Articles, podcasts and news about Swift development, by John Sundell.

Controlling the timing of a Combine pipeline

Published on 30 Apr 2021
Discover page available: Combine

Often when writing Combine-powered data pipelines, we want those pipelines to emit values as quickly as possible, as soon as each operation finishes. However, sometimes we might also want to introduce certain delays in order to prevent unnecessary work from being performed, or to be able to retry a failed operation after a certain amount of time.

Debouncing

One type of situation in which we might want to wait for a small amount of time before triggering a given pipeline is when our operations are based on some kind of free-form user input.

For example, let’s say that we’re building a controller that manages a list of items that are loaded from a Database, and that the user can choose to apply a string-based filter to the items that are being loaded.

To prevent too many database queries from being performed if the user rapidly types into the text field that our filter value is connected to, we could apply the debounce operator right before we perform our database call.

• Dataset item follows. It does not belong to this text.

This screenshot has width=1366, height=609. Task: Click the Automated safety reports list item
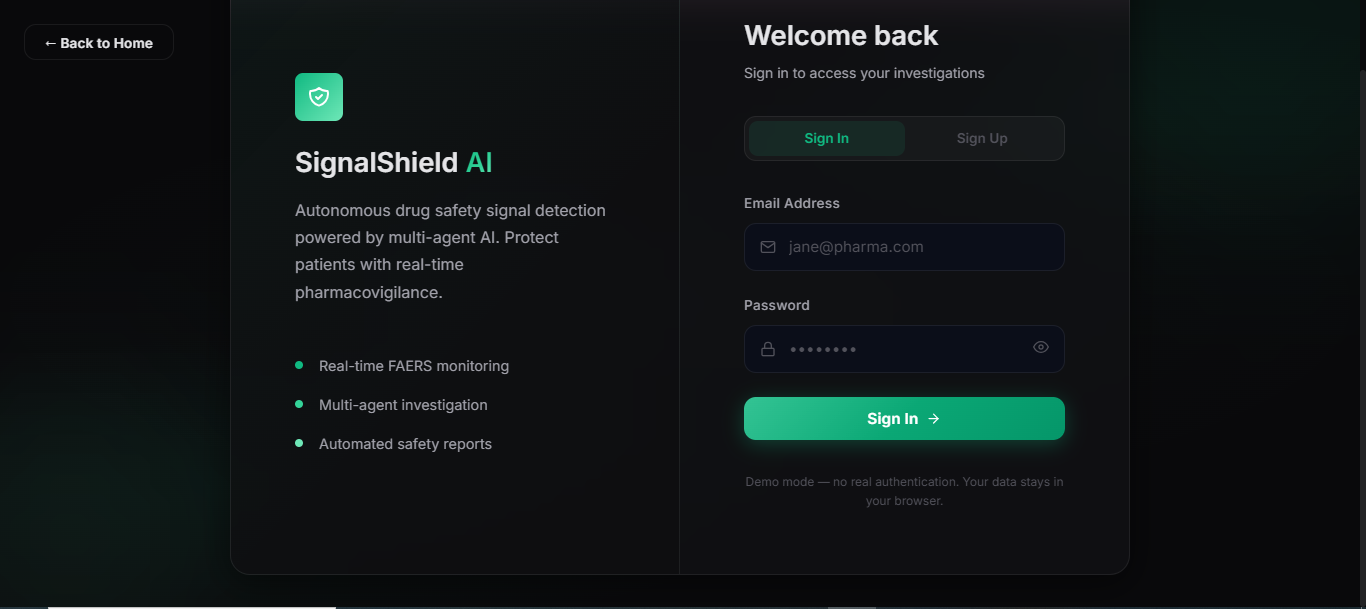click(x=405, y=444)
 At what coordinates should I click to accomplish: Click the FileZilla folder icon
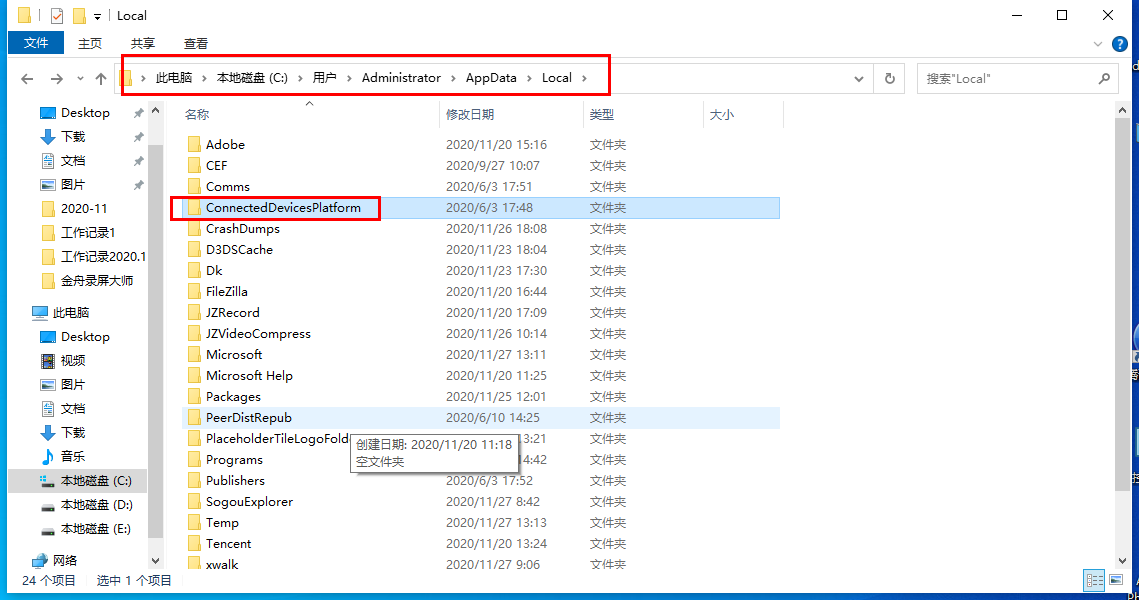click(194, 292)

That way, Combine will only continue executing our pipeline once no new values have come in for a certain amount of time (0,3 seconds in this case):

final class ItemListController: ObservableObject {
    @Published private(set) var items = [Item]()
    @Published var filter = ""

    init(database: Database) {
        $filter
            .removeDuplicates()
            .debounce(for: 0.3, scheduler: DispatchQueue.main)
            .map(database.loadItemsMatchingFilter)
            .switchToLatest()
            .assign(to: &$items)
    }
}

To learn more about the above technique, including why the switchToLatest operator is used, check out "Connecting and merging Combine publishers in Swift", which goes into much more detail on this topic.

Delayed retries

Like its name implies, Combine’s built-in retry operator lets us automatically retry a pipeline’s operations if an error was encountered. When using it, we simply have to specify the maximum amount of retries that we’d like to perform, and Combine will take care of the rest. Here we’re using that operator within a customized version of the standard Combine-powered URLSession data task API, which will let us automatically retry any failed network request a certain amount of times:

extension URLSession {
    func decodedDataTaskPublisher<T: Decodable>(
        for url: URL,
        retryCount: Int = 3,
        decodingResultAs resultType: T.Type = T.self,
        decoder: JSONDecoder = .init(),
        returnQueue: DispatchQueue = .main
    ) -> AnyPublisher<T, Error> {
        dataTaskPublisher(for: url)
            .map(\.data)
            .decode(type: T.self, decoder: decoder)
            .retry(retryCount)
            .receive(on: returnQueue)
            .eraseToAnyPublisher()
    }
}

However, with the above implementation, each retry will be performed instantly as soon as an error was encountered, but what if we instead wanted to apply a certain delay between each retried operation?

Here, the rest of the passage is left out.